Thomas Hardy (1769-1839) is the naval officer most closely associated with the life - and death - of Admiral Lord Nelson. A close friend and most trusted comrade, he was present at all Nelson’s major fleet actions and served as the admiral’s flag captain in seven ships including Elephant at the battle of Copenhagen and, most famously, Victory at Trafalgar where Nelson’s final dying request ‘Kiss me, Hardy’ secured him lasting fame. 

This newly-discovered portrait miniature shows twenty-two year-old Thomas Hardy at the outset of his distinguished naval career as master’s mate in H.M.S. Hêbé, 38 guns. It was painted by Frederick Buck (1765-1840) in Cork in September 1791, probably at the artist’s studio on Fenn’s Quay. Hêbé was moored in Cork Harbour having sailed to disembark Irish seamen paid off from the Fleet at Portsmouth.

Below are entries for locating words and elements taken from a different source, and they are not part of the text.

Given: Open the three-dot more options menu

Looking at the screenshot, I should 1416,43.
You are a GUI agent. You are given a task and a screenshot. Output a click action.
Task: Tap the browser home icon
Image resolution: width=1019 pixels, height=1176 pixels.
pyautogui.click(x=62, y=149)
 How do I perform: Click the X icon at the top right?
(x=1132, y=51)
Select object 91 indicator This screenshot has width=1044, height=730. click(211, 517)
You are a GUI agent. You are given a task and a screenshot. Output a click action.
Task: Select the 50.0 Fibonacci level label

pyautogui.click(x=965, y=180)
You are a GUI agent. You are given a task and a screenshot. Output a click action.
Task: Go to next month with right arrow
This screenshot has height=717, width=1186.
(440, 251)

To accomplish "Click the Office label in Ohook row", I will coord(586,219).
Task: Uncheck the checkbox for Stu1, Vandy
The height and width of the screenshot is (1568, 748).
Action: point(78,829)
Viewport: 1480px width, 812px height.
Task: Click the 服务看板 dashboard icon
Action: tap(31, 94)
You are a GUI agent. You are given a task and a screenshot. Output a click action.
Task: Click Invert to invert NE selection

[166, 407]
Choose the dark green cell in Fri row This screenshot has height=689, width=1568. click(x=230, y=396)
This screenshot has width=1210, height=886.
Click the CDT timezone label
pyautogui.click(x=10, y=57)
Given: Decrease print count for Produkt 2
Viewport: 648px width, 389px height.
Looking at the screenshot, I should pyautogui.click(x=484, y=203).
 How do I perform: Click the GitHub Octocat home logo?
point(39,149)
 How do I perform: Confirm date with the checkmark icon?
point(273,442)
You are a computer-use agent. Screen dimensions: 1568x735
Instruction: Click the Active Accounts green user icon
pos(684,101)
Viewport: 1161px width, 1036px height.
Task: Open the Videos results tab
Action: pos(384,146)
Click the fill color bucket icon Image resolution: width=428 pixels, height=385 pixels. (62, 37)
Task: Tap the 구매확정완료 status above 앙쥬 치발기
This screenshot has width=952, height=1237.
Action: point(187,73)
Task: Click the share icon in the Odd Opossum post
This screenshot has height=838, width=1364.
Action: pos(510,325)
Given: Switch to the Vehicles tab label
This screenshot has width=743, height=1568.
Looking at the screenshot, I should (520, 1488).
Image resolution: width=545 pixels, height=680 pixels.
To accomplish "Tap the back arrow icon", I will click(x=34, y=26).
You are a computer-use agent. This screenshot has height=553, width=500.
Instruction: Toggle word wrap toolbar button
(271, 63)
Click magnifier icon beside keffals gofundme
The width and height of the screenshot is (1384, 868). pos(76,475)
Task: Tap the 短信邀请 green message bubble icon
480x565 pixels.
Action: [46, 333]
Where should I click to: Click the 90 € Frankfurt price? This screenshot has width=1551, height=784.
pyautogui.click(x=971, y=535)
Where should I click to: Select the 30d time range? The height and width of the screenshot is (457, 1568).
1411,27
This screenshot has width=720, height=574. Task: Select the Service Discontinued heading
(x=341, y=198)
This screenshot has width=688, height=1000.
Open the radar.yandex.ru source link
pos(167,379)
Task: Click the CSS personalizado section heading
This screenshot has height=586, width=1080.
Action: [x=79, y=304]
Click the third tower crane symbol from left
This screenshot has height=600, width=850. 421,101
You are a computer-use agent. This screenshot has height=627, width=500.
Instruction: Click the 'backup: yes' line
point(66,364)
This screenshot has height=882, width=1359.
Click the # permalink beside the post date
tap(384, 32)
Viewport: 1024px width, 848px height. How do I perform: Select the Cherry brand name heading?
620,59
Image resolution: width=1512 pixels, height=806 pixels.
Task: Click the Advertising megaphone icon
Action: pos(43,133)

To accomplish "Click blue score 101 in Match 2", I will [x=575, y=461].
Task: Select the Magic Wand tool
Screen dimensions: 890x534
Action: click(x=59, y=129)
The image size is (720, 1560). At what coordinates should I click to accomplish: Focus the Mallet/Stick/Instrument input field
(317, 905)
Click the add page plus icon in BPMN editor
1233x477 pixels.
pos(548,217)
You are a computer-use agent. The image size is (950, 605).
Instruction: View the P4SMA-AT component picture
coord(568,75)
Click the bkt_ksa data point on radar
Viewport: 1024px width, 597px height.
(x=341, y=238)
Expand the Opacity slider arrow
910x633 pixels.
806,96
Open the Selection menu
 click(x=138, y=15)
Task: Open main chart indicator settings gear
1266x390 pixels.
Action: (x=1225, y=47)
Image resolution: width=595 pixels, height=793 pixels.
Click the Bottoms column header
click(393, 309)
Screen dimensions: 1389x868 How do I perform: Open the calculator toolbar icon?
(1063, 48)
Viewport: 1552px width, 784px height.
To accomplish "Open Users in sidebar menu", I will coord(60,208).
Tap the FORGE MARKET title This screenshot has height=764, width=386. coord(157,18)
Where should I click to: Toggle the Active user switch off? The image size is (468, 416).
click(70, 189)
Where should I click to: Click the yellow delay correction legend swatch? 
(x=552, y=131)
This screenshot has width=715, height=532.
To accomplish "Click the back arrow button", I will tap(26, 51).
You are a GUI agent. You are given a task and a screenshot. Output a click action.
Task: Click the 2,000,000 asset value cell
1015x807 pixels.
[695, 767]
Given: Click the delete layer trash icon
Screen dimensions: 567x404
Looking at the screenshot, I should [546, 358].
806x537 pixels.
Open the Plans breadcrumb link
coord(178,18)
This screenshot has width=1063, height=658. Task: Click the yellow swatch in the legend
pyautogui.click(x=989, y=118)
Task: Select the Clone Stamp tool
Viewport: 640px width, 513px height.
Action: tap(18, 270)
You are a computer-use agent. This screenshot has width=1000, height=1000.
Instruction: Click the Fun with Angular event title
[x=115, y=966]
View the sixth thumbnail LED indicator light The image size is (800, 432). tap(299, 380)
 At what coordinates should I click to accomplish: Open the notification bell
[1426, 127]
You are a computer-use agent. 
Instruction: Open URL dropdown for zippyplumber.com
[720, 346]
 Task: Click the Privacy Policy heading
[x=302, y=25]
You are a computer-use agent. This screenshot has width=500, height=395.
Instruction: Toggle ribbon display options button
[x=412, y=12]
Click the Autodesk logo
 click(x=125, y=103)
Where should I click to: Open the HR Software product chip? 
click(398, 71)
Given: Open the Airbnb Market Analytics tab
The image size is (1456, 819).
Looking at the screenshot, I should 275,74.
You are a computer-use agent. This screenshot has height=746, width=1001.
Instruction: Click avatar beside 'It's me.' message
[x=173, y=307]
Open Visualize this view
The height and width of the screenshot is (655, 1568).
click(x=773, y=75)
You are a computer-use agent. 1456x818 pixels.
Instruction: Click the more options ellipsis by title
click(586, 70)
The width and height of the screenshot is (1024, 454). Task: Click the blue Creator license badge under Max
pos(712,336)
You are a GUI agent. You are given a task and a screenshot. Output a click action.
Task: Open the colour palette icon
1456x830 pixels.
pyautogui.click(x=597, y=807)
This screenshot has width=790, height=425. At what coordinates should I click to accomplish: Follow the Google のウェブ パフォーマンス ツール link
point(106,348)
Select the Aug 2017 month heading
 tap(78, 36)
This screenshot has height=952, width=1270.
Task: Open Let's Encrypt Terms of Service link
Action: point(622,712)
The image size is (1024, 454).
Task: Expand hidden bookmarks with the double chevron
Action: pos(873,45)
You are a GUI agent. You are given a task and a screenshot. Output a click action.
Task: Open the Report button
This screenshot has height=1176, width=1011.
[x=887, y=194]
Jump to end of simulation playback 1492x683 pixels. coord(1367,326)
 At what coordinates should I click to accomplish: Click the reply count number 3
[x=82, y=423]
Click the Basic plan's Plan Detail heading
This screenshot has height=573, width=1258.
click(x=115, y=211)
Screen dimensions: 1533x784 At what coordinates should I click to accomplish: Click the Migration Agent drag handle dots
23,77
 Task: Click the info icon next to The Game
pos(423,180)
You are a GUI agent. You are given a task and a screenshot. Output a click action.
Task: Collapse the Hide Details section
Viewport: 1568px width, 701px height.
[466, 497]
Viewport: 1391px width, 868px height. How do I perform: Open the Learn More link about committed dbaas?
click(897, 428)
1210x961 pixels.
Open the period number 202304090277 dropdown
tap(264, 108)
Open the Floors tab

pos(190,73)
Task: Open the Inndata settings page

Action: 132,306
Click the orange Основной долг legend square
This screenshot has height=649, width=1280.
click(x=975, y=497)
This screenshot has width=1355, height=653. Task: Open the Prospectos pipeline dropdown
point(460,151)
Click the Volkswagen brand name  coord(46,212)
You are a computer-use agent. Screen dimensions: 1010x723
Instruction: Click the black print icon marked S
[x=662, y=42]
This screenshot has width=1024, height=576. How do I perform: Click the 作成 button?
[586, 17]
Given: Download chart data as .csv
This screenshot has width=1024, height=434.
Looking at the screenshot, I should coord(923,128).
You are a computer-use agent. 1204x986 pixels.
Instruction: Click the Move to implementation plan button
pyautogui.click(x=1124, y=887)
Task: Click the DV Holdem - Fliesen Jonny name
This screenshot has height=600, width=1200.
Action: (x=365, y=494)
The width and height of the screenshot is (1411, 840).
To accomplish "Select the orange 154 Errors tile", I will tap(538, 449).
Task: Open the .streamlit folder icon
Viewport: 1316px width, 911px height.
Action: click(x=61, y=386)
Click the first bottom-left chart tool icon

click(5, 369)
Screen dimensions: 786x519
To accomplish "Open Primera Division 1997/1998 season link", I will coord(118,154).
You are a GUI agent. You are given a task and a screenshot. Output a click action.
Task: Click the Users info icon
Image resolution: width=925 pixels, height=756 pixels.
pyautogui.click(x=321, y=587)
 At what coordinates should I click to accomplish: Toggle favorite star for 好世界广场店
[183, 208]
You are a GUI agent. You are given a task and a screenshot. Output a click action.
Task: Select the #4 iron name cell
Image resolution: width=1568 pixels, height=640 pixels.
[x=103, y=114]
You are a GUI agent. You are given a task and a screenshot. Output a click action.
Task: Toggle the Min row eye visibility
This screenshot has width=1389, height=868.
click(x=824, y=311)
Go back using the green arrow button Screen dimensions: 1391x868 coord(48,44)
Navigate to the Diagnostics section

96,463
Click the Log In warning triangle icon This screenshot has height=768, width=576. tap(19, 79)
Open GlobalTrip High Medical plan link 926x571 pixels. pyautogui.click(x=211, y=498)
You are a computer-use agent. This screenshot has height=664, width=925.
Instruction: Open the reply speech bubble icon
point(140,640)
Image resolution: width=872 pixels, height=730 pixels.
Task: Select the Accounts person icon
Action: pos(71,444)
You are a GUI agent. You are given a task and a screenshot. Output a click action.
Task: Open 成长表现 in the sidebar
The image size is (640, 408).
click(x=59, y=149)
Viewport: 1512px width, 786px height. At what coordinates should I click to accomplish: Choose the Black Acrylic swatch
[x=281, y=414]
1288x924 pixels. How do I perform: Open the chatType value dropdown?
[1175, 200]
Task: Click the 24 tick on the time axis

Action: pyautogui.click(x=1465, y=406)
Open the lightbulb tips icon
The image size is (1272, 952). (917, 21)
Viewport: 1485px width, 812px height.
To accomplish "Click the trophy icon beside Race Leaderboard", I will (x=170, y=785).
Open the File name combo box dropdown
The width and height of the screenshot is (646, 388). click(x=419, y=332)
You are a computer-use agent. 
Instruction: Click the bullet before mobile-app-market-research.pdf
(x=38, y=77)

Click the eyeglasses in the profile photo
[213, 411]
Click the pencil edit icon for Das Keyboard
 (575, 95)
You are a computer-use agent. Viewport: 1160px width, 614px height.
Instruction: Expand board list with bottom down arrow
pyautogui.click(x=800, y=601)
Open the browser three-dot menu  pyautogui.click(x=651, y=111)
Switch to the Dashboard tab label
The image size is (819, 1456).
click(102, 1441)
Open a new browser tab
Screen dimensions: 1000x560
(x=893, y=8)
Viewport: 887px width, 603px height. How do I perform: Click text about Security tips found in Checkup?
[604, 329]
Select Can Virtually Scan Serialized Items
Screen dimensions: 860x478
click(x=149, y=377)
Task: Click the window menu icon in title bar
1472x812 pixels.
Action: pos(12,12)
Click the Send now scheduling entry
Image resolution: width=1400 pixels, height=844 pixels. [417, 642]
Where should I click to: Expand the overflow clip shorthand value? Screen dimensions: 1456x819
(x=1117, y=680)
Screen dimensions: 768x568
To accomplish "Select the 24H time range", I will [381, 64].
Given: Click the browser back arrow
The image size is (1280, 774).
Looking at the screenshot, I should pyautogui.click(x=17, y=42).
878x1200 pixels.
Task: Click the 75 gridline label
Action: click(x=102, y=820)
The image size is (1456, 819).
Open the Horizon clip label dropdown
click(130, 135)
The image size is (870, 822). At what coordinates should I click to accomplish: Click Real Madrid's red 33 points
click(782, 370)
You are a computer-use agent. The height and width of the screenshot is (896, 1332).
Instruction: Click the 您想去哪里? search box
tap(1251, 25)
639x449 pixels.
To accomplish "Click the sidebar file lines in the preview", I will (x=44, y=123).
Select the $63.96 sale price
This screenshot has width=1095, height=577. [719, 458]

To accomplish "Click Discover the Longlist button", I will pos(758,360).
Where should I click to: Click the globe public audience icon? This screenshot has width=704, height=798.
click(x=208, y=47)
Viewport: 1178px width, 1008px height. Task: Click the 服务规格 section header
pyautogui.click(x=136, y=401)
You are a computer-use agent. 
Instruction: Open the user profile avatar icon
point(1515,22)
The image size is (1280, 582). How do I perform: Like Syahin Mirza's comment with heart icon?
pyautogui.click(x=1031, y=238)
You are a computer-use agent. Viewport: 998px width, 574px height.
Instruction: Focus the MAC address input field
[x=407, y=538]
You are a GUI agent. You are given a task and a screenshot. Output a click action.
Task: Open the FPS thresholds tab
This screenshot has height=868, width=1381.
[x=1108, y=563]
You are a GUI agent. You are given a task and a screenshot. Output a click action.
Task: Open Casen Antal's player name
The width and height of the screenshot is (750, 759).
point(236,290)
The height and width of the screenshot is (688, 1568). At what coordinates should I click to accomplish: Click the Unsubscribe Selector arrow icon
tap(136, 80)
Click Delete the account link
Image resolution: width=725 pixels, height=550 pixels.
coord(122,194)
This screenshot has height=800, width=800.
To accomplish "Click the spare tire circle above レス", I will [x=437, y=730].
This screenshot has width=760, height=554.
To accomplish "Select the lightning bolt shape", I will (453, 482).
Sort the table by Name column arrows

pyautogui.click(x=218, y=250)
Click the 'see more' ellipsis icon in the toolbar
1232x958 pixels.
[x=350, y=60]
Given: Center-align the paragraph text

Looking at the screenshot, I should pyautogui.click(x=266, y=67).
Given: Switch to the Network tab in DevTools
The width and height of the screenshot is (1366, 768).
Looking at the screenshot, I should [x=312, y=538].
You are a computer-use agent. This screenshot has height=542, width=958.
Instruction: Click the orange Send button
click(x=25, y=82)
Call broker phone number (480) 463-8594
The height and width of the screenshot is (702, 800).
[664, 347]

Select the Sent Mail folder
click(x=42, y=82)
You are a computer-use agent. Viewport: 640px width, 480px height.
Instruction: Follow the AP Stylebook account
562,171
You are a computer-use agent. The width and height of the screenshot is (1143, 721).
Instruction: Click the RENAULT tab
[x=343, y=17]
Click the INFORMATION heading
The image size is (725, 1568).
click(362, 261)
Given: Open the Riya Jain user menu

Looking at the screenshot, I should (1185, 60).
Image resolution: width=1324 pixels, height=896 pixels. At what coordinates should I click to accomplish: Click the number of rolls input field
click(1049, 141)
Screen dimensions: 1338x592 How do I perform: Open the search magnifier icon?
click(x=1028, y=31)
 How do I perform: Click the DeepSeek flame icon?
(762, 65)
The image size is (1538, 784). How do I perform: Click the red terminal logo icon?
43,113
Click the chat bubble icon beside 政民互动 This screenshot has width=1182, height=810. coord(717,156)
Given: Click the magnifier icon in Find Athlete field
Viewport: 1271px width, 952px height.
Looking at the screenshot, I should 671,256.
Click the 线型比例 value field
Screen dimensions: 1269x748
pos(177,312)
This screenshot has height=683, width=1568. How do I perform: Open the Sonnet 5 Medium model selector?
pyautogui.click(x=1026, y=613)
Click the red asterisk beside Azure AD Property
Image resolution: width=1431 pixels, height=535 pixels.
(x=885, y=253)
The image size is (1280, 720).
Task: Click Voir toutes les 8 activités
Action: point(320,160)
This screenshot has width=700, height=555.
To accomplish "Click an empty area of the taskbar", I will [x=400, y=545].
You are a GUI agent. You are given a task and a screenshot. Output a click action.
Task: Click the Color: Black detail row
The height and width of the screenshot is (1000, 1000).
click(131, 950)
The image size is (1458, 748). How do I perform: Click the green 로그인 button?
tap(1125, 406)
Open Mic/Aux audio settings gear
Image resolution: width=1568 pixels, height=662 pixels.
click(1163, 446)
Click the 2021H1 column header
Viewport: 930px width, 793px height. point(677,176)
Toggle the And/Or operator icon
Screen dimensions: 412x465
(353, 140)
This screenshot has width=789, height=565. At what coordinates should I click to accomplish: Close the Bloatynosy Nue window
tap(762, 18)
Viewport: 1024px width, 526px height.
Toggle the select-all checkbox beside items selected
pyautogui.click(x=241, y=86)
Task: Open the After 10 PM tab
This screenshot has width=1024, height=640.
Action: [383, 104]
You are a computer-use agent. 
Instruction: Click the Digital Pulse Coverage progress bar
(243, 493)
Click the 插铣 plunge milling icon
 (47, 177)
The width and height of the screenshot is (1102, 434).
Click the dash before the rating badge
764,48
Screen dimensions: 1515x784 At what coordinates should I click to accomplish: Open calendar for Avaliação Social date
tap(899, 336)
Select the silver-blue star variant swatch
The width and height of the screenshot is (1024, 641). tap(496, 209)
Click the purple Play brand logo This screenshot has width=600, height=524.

Remarkably, an account survives of the voyage written by Admiral Sir William Dillon (1779-1857) who was then a young midshipman in Hêbé.  He recalled having a berth on the larboard side of the ship and making the ‘acquaintance of four fine young men, George Cockburn, John West, Thomas Hardy and J.Laurence. The latter I lost sight of, but the three former rose to high rank and distinction in the Navy.’ They enjoyed good weather with frequent ‘rambles on shore’. No doubt during one such trip Hardy visited Buck, an accomplished and prolific miniature portrait painter of visiting naval and military officers.  Mounted with a lock of Hardy’s hair and his monogram, this miniature would have been intended as a gift for a close family member such as one of his five sisters (Hardy’s mother died young), or preserved for later presentation to his wife. It is a very intimate relic of one of the Royal Navy’s most famous officers.